The figures highlighted an uncomfortable truism about modern life in Britain: wealth brings health and poverty kills, in what the ONS called a “clear” north-south divide.
The first paragraph could well be correct. The second is not. Yea even the ONS is wrong on this:
The 10 highest local area male life expectancies at birth were all located in the south of England; the 10 lowest were in Scotland, in the north of England and in Wales.
We do not measure lifespan by place of birth. We measure life span by place of death.
To give a personal example, as and when - hopefully long delayed - the Grim Reaper comes for me I will contribute to life span figures for a small town in the Alentejo, in Portugal. Not my place of birth (Torquay), my place of upbringing (Bath, relevant for any measures about Sure Start, primary school and all that) or any of the other places I’ve lived (the US a couple of times, Italy, Russia and so on). Now, yes, I’m probably more mobile than most over life so far. But it’s still vital to grasp this point.

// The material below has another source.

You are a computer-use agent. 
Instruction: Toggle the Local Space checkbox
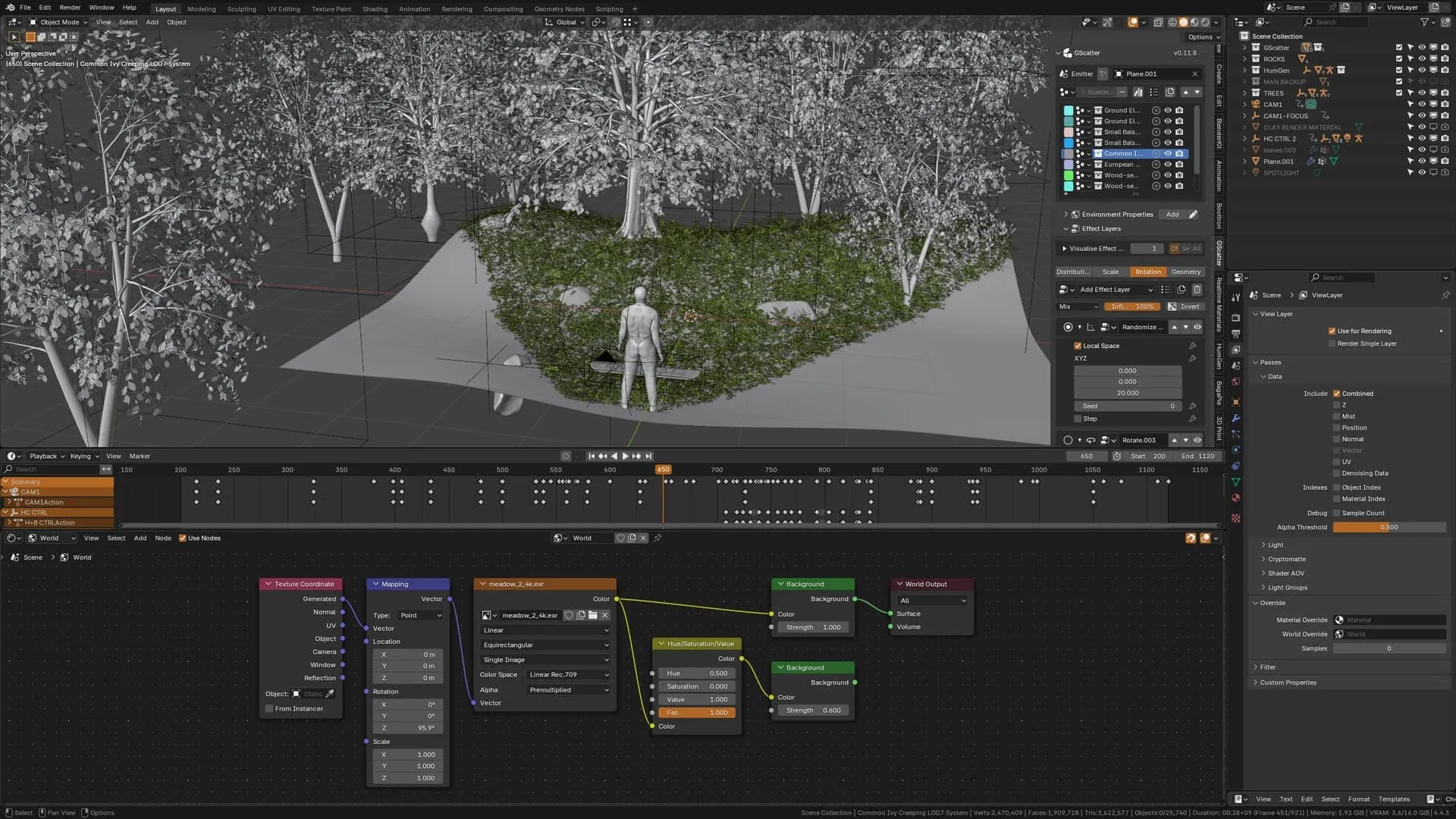click(1078, 346)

At the level of detail the ONS is reporting there are some 400 (-ish) local areas in the UK. What is being measured is age of death of a person then registered against the one of those local areas that death happened in. OK, useful number. Interesting to know. But what it is not is the expected lifespan of someone born in that local area.

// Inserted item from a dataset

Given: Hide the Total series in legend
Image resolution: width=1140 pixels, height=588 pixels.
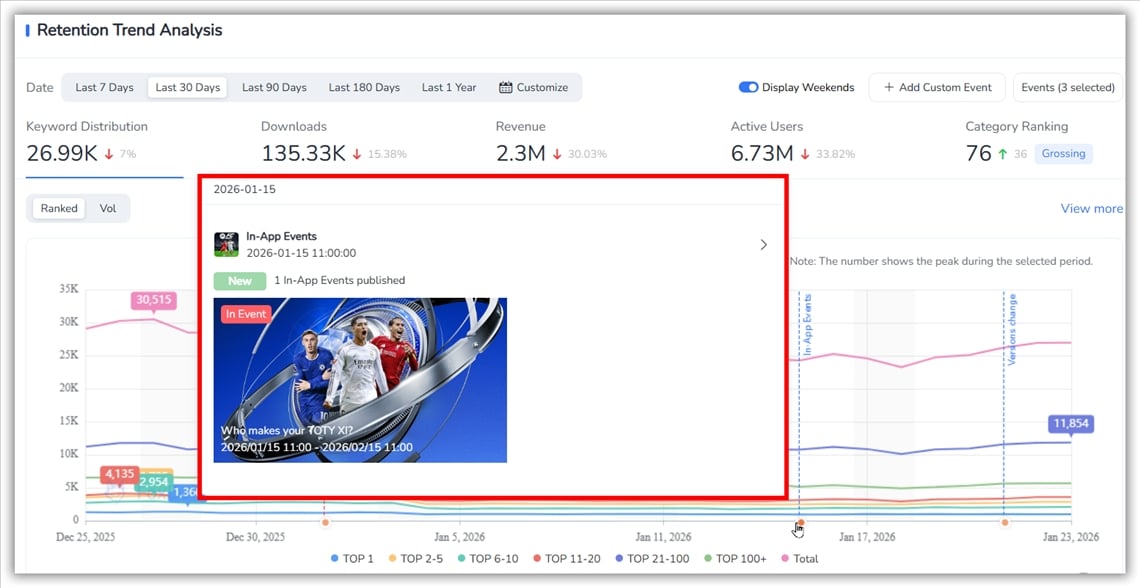Looking at the screenshot, I should [x=798, y=559].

For people move around during their lives. Few move country quite as much as I have done but there’s always a certain amount of internal migration. And the lower we go in our area measurement the greater will be that migration rate. It’s almost certainly true that the vast majority of deaths in the UK happen to someone born in the UK. This becomes less so when looking at the constituent nations, less again when looking at county, lower again at this local area and who, really, thinks that anything more than a distinct minority dies in the same council ward they were born into?
The importance of this is that without knowing the rates of internal migration - which we do not know - we cannot now ascribe conditions at birth to length of lifespan. Sure, sure, we all agree there will be influences. Obviously. But our expected lifespan numbers are a proxy for this. And a proxy that does not work at the more detailed levels of population study. Therefore we cannot use the more detailed numbers for smaller geographical areas as guides to policy.
Anyone who now tries to say that we’ve got to do something about babbies in Blackpool is not just wrong they’re ignorant. Because the information we’ve got doesn’t tell us anything about babbies in Blackpool. It tells us the age people in Blackpool die at, but it’s “people in Blackpool” not “people born in Blackpool”. Those two are only the same if there’s no migration at all across local authority boundaries in and or around Blackpool. Something that simply is not true.
Yes, yes, statistics are nice to know and all that. But before we use them to do anything we need to know exactly what is being measured. Expected lifespan statistics are the age at which people die in a particular location. Not, not at all, the age at which someone born there is going to die. We simply do not have, in any shape or form, statistics relating lifespan and place of birth at any detailed geographic level.